***** Task data *****
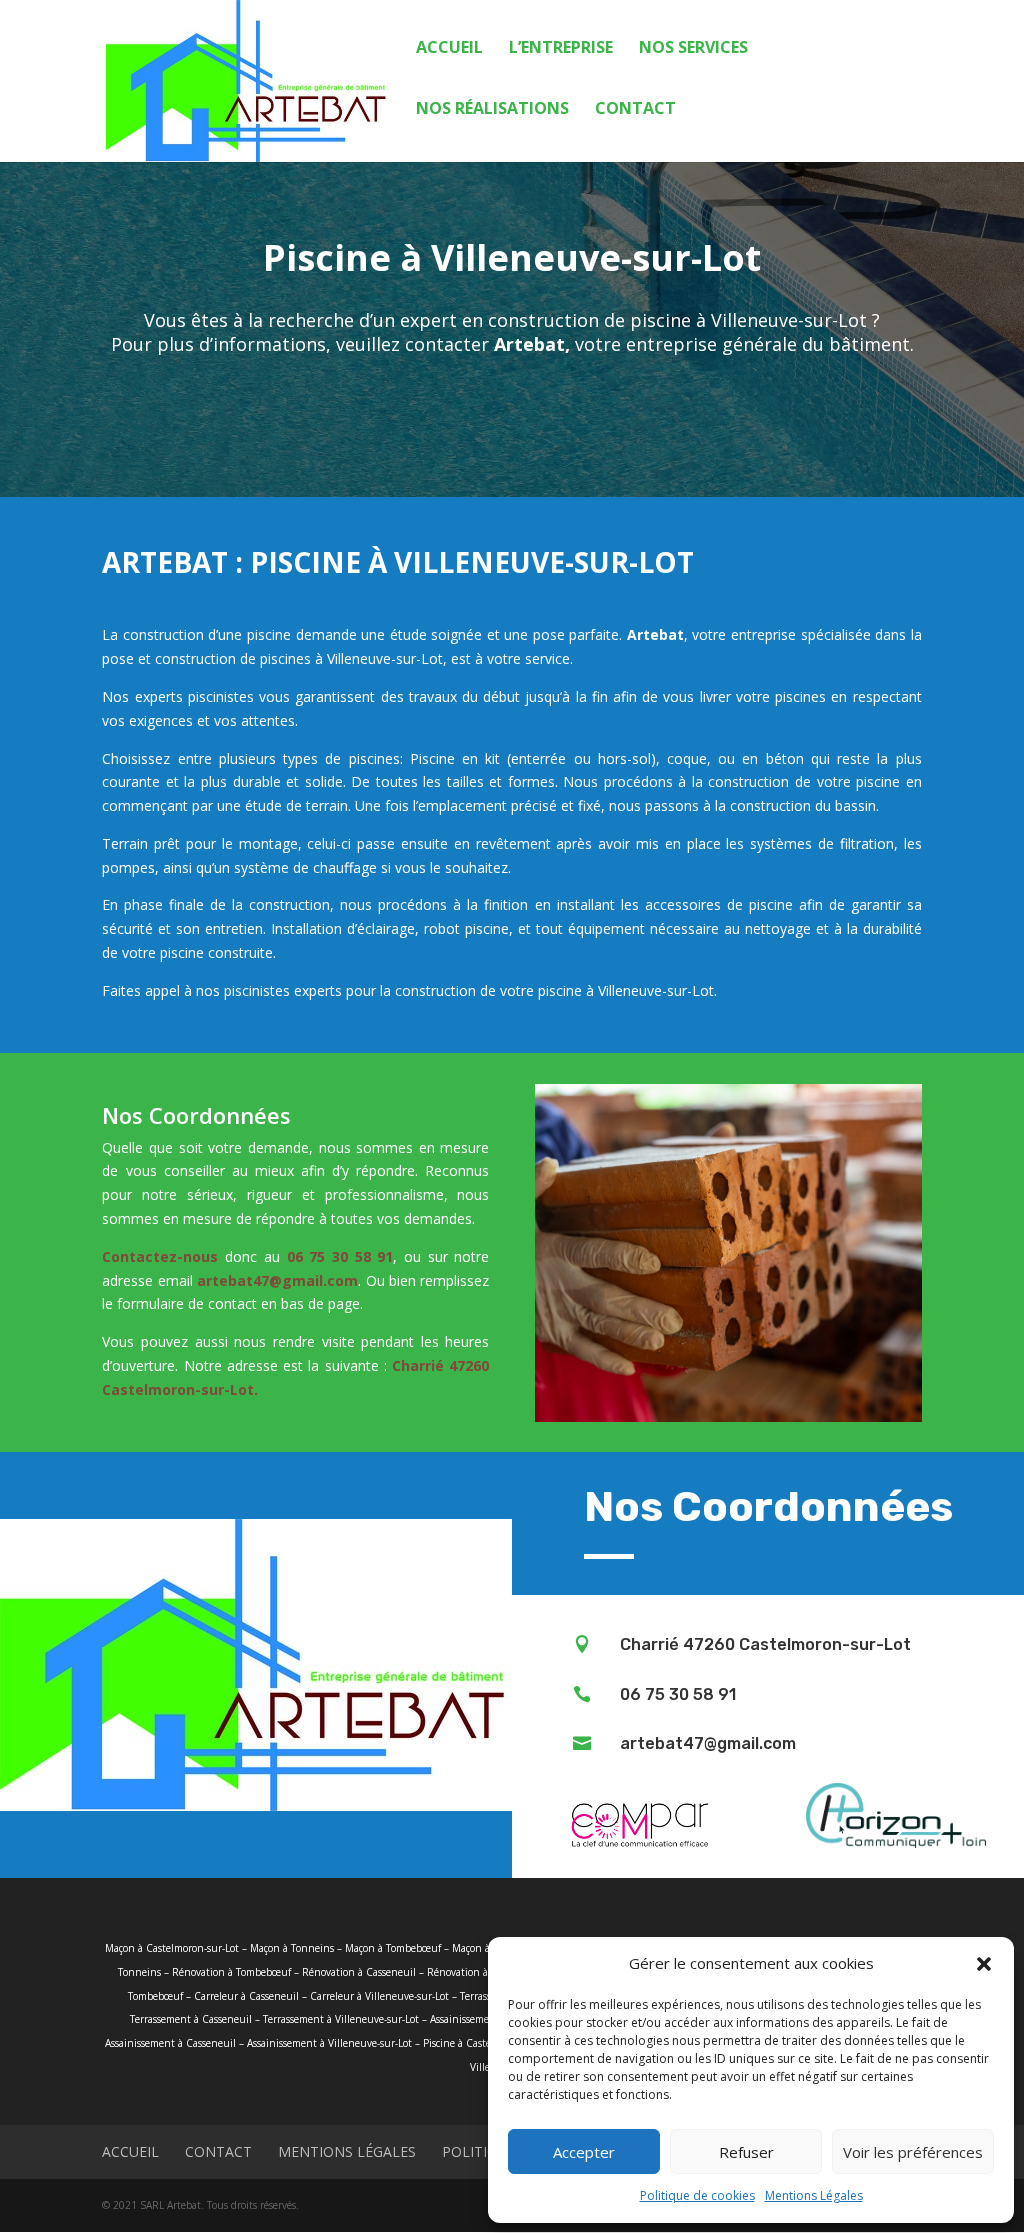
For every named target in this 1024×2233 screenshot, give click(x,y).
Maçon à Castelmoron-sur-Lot (172, 1948)
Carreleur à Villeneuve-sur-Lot (379, 1996)
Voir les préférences (913, 2152)
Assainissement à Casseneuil (170, 2043)
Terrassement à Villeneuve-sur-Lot (341, 2019)
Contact (635, 110)
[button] (984, 1964)
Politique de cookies (697, 2195)
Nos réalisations (492, 110)
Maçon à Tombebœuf (393, 1948)
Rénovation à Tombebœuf (231, 1972)
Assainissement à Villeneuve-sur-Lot (329, 2043)
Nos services (693, 49)
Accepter (584, 2152)
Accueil (449, 49)
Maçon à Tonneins (292, 1948)
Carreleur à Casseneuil (246, 1996)
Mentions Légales (814, 2195)
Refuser (746, 2152)
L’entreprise (561, 49)
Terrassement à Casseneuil (191, 2019)
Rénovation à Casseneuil (359, 1972)
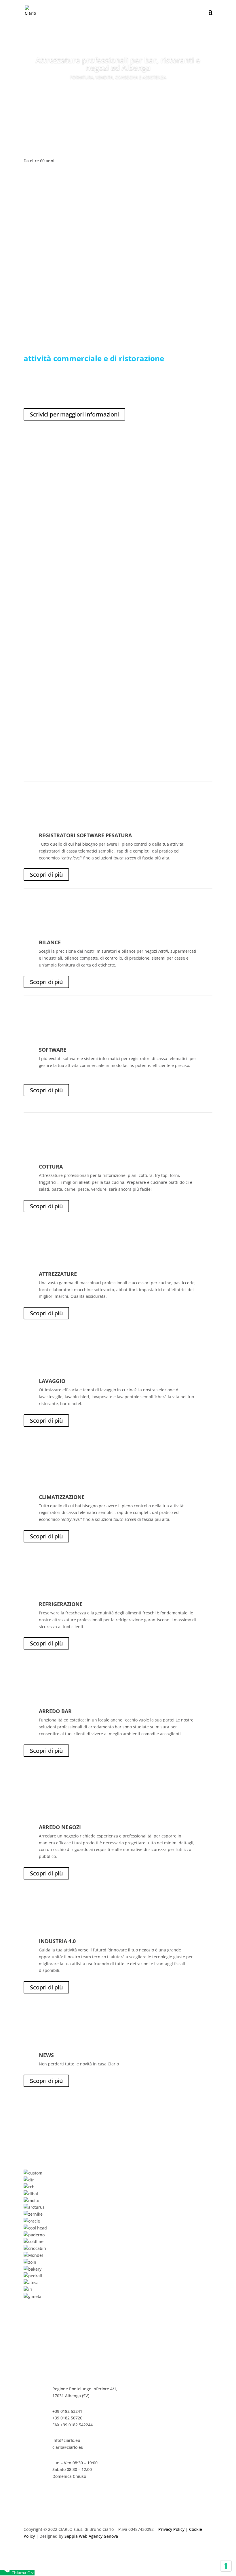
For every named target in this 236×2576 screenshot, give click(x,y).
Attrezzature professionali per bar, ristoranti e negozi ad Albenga (118, 64)
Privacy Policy (171, 2529)
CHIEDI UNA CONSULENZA (118, 94)
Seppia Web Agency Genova (91, 2536)
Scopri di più (46, 874)
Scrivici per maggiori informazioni (74, 414)
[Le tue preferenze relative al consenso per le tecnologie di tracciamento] (225, 2565)
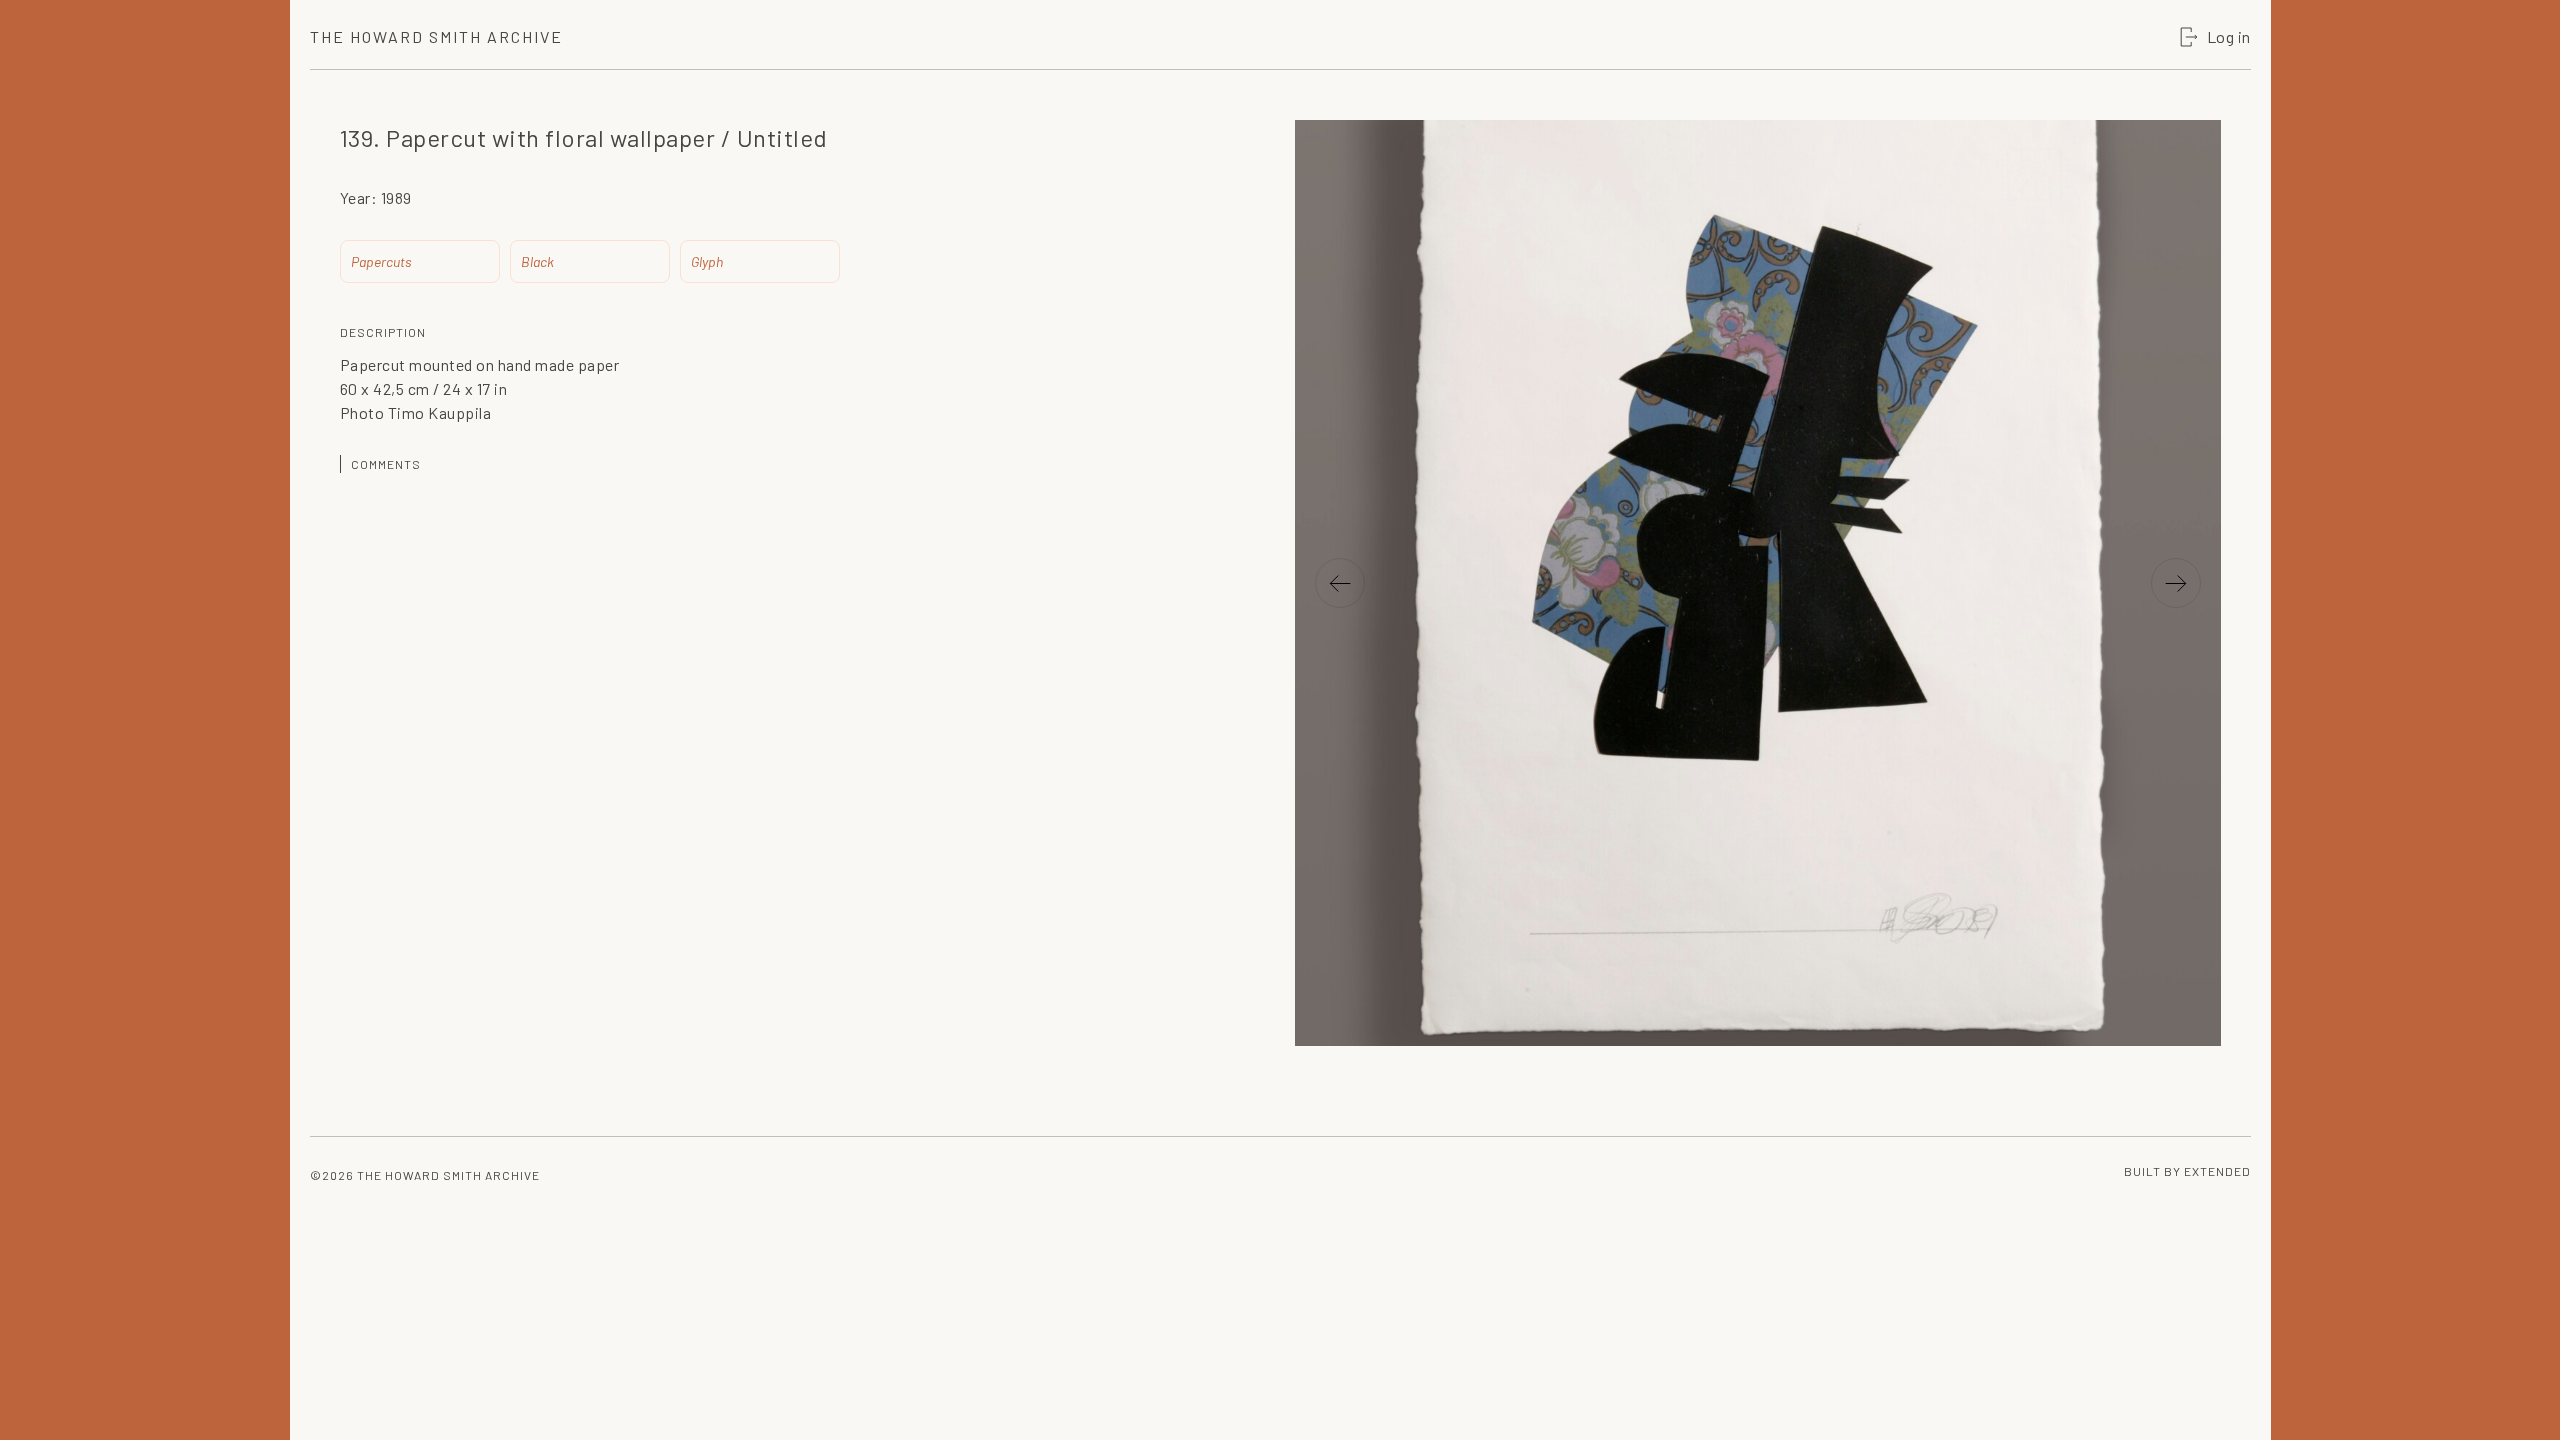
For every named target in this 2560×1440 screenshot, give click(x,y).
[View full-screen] (2196, 165)
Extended (2217, 1171)
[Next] (2176, 583)
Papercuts (381, 261)
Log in (2229, 36)
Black (537, 261)
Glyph (707, 261)
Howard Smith (436, 36)
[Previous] (1340, 583)
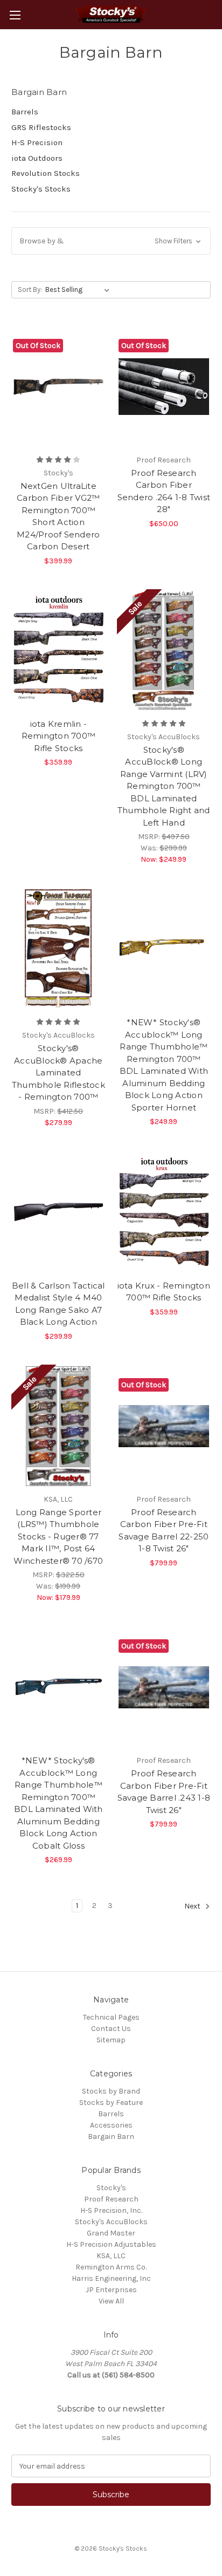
*****
_Task item_
State the number of lines in these entries where the word "target" occurs, without any other words.

_Solved problem_
3